##### Supplied data #####
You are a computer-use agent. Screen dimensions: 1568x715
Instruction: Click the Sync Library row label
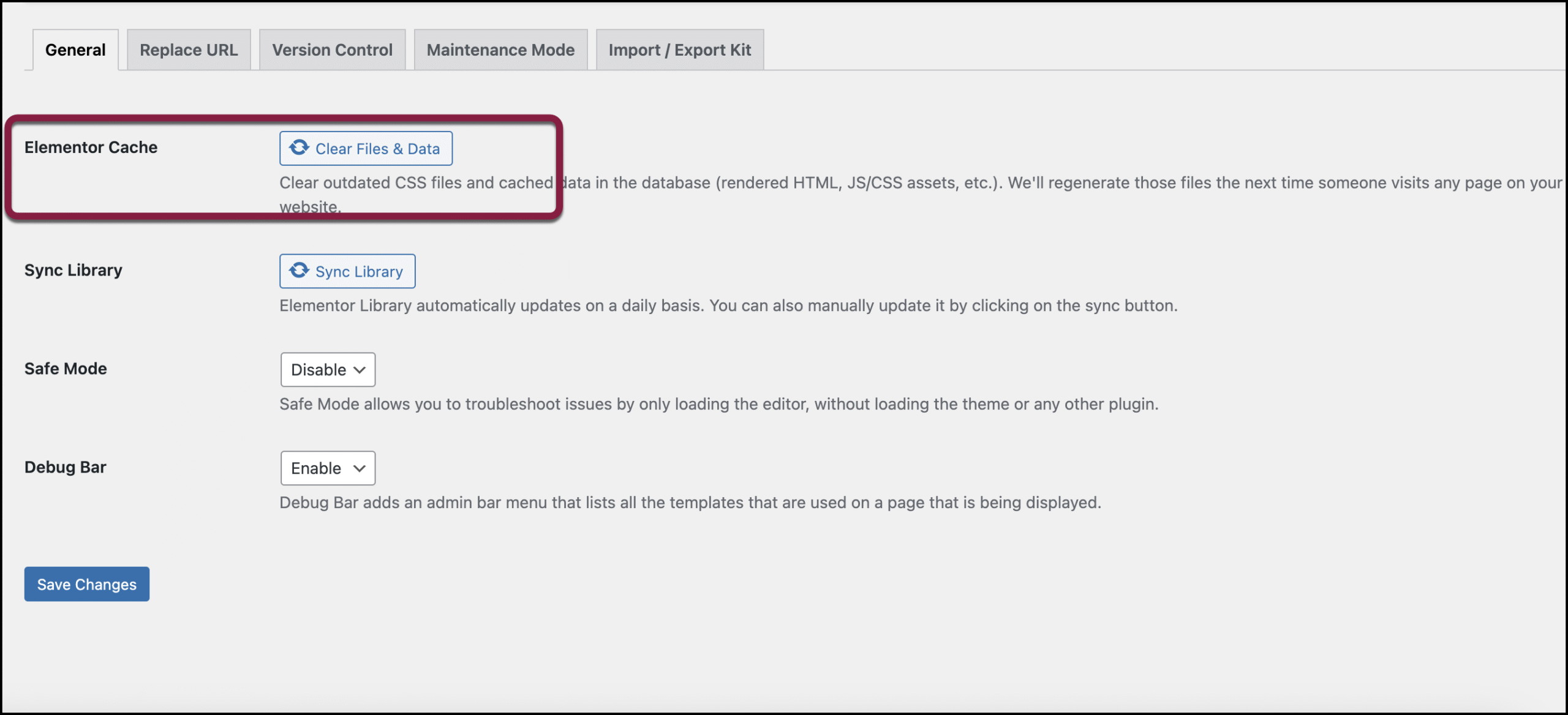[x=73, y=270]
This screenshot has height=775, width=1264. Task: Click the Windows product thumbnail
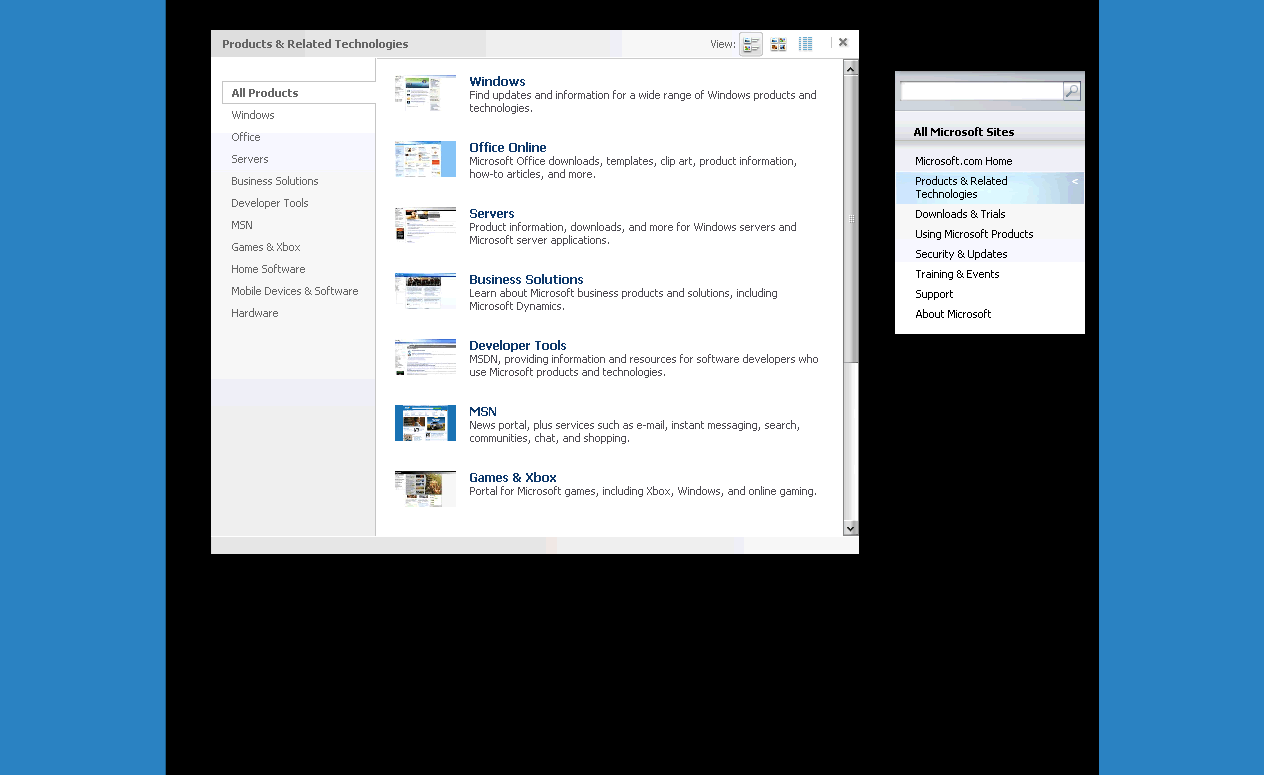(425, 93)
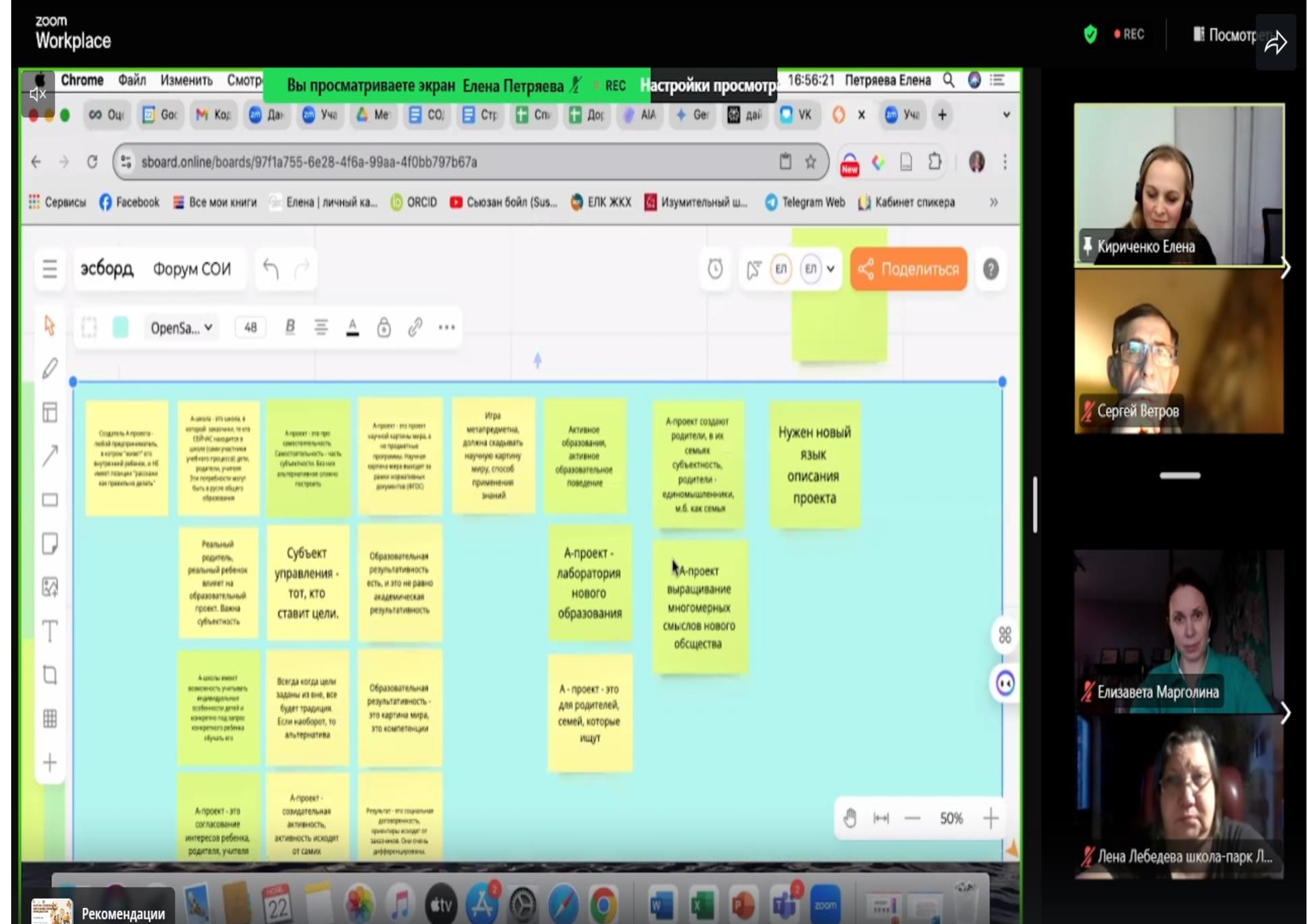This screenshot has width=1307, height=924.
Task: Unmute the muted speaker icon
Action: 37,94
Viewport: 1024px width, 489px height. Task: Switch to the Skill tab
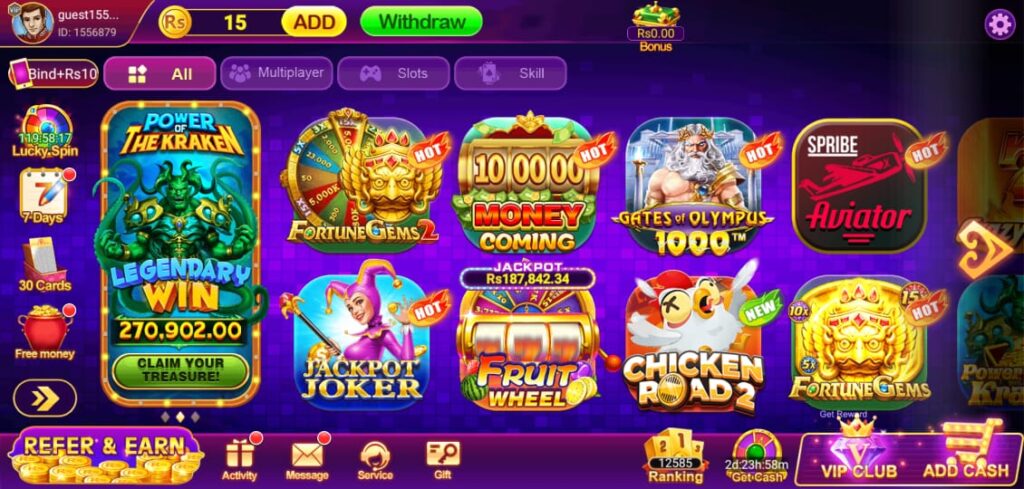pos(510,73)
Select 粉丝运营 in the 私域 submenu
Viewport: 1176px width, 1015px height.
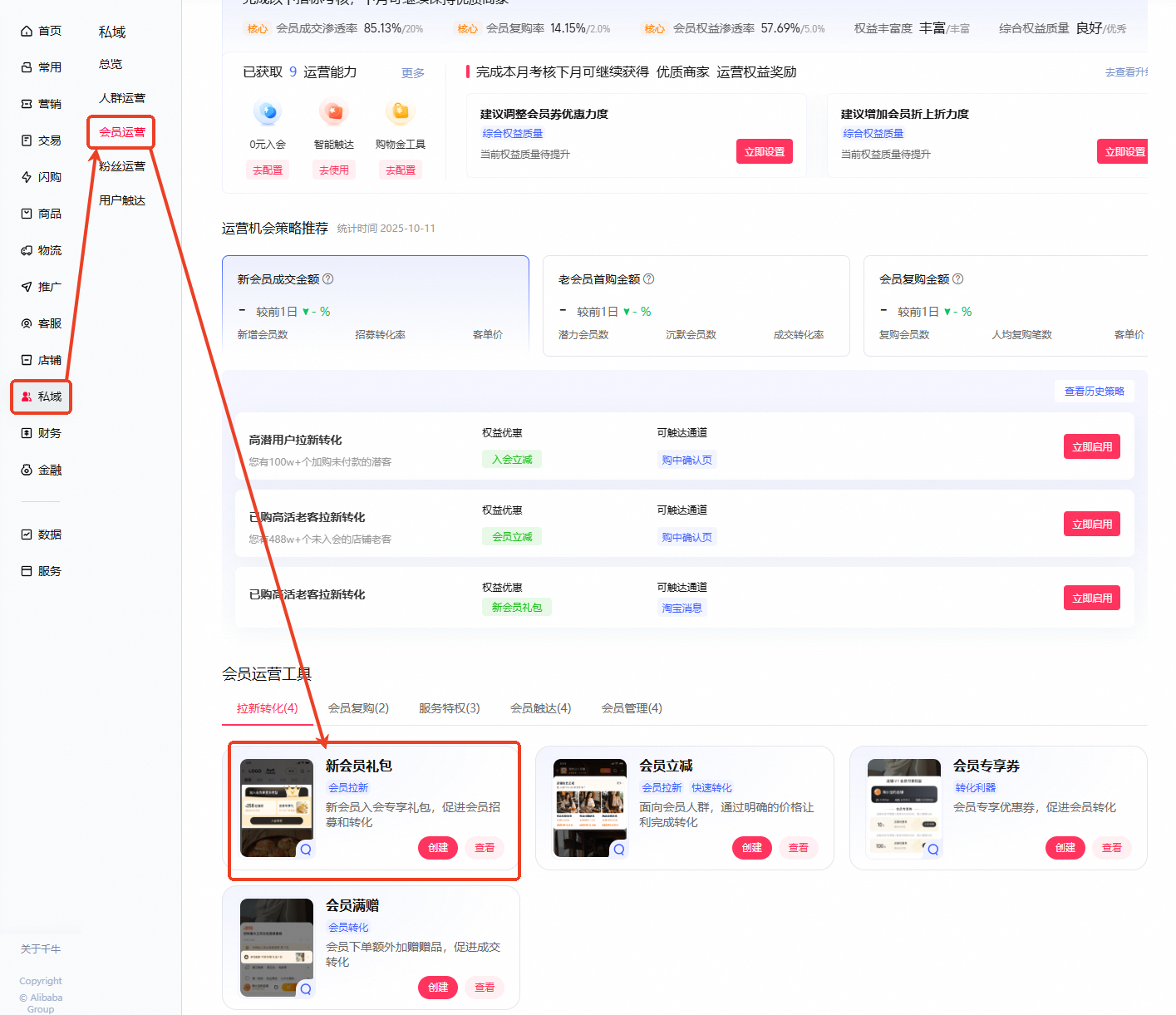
#####
Your goal: Please return all of the material above word for word, line by line, leaving out the pictures.

Correct answer:
You are a computer-use agent. Screen dimensions: 1568x715
Instruction: Click the Sync Library row label
[x=73, y=270]
This screenshot has height=775, width=1264. Task: Click the Windows product thumbnail
(425, 93)
This screenshot has width=1307, height=924.
Task: Unmute the muted speaker icon
Action: 37,94
Viewport: 1024px width, 489px height. Task: Switch to the Skill tab
pos(510,73)
Select 粉丝运营 in the 私域 submenu
Viewport: 1176px width, 1015px height.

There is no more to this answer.